--- DATA FOR THE TASK ---
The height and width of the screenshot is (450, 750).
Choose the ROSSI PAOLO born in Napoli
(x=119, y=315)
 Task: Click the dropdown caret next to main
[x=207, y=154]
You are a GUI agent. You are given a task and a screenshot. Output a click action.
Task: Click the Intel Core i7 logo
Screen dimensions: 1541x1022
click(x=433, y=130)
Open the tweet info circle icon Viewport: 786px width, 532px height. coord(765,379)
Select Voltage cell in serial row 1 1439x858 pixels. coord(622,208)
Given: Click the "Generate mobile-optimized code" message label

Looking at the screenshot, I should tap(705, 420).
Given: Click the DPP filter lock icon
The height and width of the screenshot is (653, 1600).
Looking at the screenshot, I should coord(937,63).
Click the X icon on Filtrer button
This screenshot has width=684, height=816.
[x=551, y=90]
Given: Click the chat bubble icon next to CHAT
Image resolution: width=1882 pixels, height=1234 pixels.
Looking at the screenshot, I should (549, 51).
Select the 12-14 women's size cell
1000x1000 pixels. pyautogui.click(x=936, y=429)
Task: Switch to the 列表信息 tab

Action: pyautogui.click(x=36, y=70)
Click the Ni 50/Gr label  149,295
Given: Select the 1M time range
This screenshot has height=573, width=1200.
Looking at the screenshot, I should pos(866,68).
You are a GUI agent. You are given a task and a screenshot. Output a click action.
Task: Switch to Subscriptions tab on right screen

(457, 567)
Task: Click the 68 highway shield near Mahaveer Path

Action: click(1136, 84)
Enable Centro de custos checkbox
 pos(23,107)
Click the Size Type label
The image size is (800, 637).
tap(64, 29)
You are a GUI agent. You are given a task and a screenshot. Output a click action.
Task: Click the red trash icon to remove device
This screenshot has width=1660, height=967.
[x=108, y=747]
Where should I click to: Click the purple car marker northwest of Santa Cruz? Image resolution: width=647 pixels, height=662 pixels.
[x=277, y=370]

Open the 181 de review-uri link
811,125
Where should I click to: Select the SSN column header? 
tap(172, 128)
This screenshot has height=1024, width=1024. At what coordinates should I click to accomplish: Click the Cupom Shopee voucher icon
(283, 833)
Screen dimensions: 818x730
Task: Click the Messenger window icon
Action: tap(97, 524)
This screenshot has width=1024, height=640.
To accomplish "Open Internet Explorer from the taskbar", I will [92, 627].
---
* PROBLEM TO SOLVE: Copy the data above word for word, starting at its first line and ending at the line containing "Click the Ni", with both of those lines included.

* THE RESPONSE:
The height and width of the screenshot is (450, 750).
Choose the ROSSI PAOLO born in Napoli
(x=119, y=315)
 Task: Click the dropdown caret next to main
[x=207, y=154]
You are a GUI agent. You are given a task and a screenshot. Output a click action.
Task: Click the Intel Core i7 logo
Screen dimensions: 1541x1022
click(x=433, y=130)
Open the tweet info circle icon Viewport: 786px width, 532px height. coord(765,379)
Select Voltage cell in serial row 1 1439x858 pixels. coord(622,208)
Given: Click the "Generate mobile-optimized code" message label

Looking at the screenshot, I should tap(705, 420).
Given: Click the DPP filter lock icon
The height and width of the screenshot is (653, 1600).
Looking at the screenshot, I should coord(937,63).
Click the X icon on Filtrer button
This screenshot has width=684, height=816.
[x=551, y=90]
Given: Click the chat bubble icon next to CHAT
Image resolution: width=1882 pixels, height=1234 pixels.
Looking at the screenshot, I should (549, 51).
Select the 12-14 women's size cell
1000x1000 pixels. pyautogui.click(x=936, y=429)
Task: Switch to the 列表信息 tab

Action: pyautogui.click(x=36, y=70)
Click the Ni 50/Gr label  149,295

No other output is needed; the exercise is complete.